About the implementation of del in Python 3

[Jussi Piitulainen]

Dan Wissme writes:

> I thought that del L[i] would slide L[i+1:] one place to the left,
> filling the hole, but :
>
>>>> L
> [0, 10, 20, 30, 40, 50, 60, 70, 80, 90, 100]
>>>> id(L)
> 4321967496
>>>> id(L[5])    # address of 50 ?
> 4297625504
>>>> del L[2]
>>>> id(L[4])     # new address of 50 ?
> 4297625504
>>>> id(L)
> 4321967496
>
> So the element 50 is still at the same memory location.
> What del L[i] do exactly, and what is its complexity ? O(1) or O(n) ?

id identifies the object that is stored at that index, not the location.
Locations are not objects.

Consider [L[5], L[5]] where the same object is stored in two different
places. In the implementation level there is some kind of reference in
the internal representation of the list to the representation of the
object somewhere else in memory. In the language level, the object
simply is stored in two places, and that's nothing unusual. Storing or
fetching or passing or returning objects around does not make copies.
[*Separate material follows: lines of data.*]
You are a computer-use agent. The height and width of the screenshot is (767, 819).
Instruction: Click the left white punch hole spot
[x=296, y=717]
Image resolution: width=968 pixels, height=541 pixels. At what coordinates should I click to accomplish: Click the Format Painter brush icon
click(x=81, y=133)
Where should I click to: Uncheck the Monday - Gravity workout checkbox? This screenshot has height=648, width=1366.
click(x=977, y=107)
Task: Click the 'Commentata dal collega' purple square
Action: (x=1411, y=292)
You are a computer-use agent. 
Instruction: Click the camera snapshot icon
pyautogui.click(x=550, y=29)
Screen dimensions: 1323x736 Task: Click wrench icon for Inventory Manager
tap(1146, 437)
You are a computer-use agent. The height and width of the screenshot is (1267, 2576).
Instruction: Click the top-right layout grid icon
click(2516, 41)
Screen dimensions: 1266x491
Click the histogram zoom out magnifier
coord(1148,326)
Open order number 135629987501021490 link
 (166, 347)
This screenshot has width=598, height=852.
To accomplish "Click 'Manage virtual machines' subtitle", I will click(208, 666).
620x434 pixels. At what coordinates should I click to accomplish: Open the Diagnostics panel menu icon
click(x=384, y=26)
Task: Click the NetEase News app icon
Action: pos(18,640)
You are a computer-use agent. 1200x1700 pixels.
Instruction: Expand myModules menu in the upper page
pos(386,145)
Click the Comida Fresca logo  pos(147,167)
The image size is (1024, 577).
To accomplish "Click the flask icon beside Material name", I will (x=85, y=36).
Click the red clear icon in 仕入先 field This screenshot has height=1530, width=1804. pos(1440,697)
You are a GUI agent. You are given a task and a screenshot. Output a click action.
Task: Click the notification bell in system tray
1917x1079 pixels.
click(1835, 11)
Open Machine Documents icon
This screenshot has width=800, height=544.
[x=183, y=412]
Incidentally, let no one point out that ids are not memory addresses.
It says in the interactive help that they are (Python 3.4.0):

Help on built-in function id in module builtins:

id(...)
    id(object) -> integer
    
    Return the identity of an object. This is guaranteed to be unique
    among simultaneously existing objects. (Hint: it's the object's
    memory address.)